First Conversation (Beneath a Dead Sun). Episode 3

We are, then, back where we started. As you probably remember, Fyodor Mikhailovich didn’t give a direct answer to my question about faith but started saying how everything he wrote in his novels and stories was just fiction, something he’d made up, in short – a lie. Anyway, he’d said, he was only a ‘peripheral’ inhabitant of the next world – ‘the great synthesis’, as he called it – and that if I really wanted answers, I’d better ask God. Which was quite a conversation stopper. Still, having got him there – however it had happened – I wasn’t going to let him brush me off that easily.

“Well, maybe if God had turned up instead of you, I would ask him—but he didn’t. I’ve only got you and since you’re the person who wrote these words you must have something to say about them. And even if you did just make them up, even if they’re what you call ‘lies’, it seems to me that they’re saying something true, something we can’t help feeling about ourselves – something we’ve got to deal with. You can’t just say ‘It’s all lies – now go and ask God’. If it’s that easy to ask God, why did you bother writing this … and all those thousands of other pages? And why did you bother coming here?”

Fyodor Mikhailovich chuckled quietly. 

“Fair questions, fair questions – we’ll make a ‘Russian boy’ of you yet!” Returning to his chair, he drew it a couple of inches closer and, lowering his voice continued in a more confidential tone, as if imparting some great secret. “Well, maybe He is here and you’re just not seeing Him – and if you were to see Him then you might be shouting ‘Hosannah’ instead of asking questions.”

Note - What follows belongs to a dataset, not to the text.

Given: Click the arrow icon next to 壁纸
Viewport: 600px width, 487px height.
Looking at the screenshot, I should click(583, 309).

I smiled, recognizing the allusion to one of my favourite passages in The Brothers Karamazov. People sometimes forget that Dostoevsky didn’t just write about crime, punishment, and the eternal questions – he could also be very funny.  When the shape-shifting Devil appears to Ivan Karamazov (which I mentioned before), he tells a story about a Russian nihilist who doesn’t believe in God or immortality and, when he dies, is deeply shocked to wake up in the afterlife. At first, he refuses to budge and stays on the spot for a billion years before he eventually gets up and walks the quadrillion miles to the gates of Heaven, still deeply vexed by the fact that he really is immortal. He goes in. Immediately, he’s overwhelmed and starts shouting ‘Hosannah’ even more loudly than many of those already gathered round the divine throne – so much so that some of the other saints think he’s overdoing it.

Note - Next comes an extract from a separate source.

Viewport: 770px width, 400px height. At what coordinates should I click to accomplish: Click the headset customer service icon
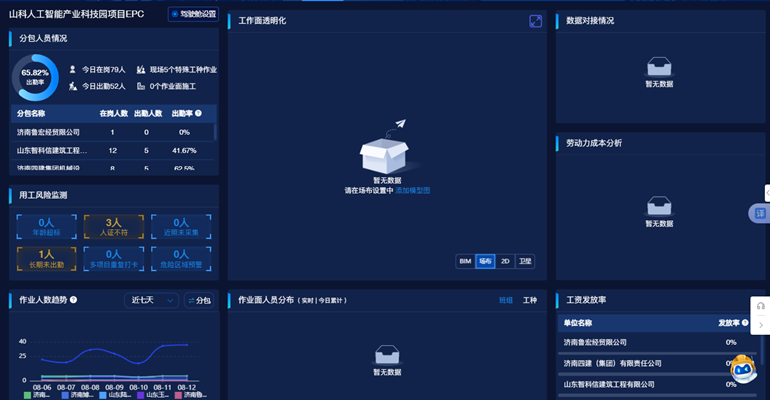click(x=761, y=306)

“Like that Russian nihilist. I see. Yes, probably. But even if He is here, I can’t see Him: I can only see you. I don’t suppose you can open my eyes for me?”

“No, of course, not,” he replied, with a touch of irritation, as if it was something that had already been explained to me umpteen times. “If it was that easy, atheism would have been vanquished long ago. I can’t do what only God can do. I can’t even teach you to pray. But I can tell stories.”

“Stories which, you say, are lies.”

“Yes.”

Impasse.

Fyodor Mikhailovich didn’t give the impression of being in a hurry to make the next move. Of course (obviously), it was amazing to have him sitting there, speaking to me, almost (I’m tempted to say) ‘in the flesh’. Only (obviously), not ‘in the flesh’. Even so – amazing. But I too was starting to get irritated.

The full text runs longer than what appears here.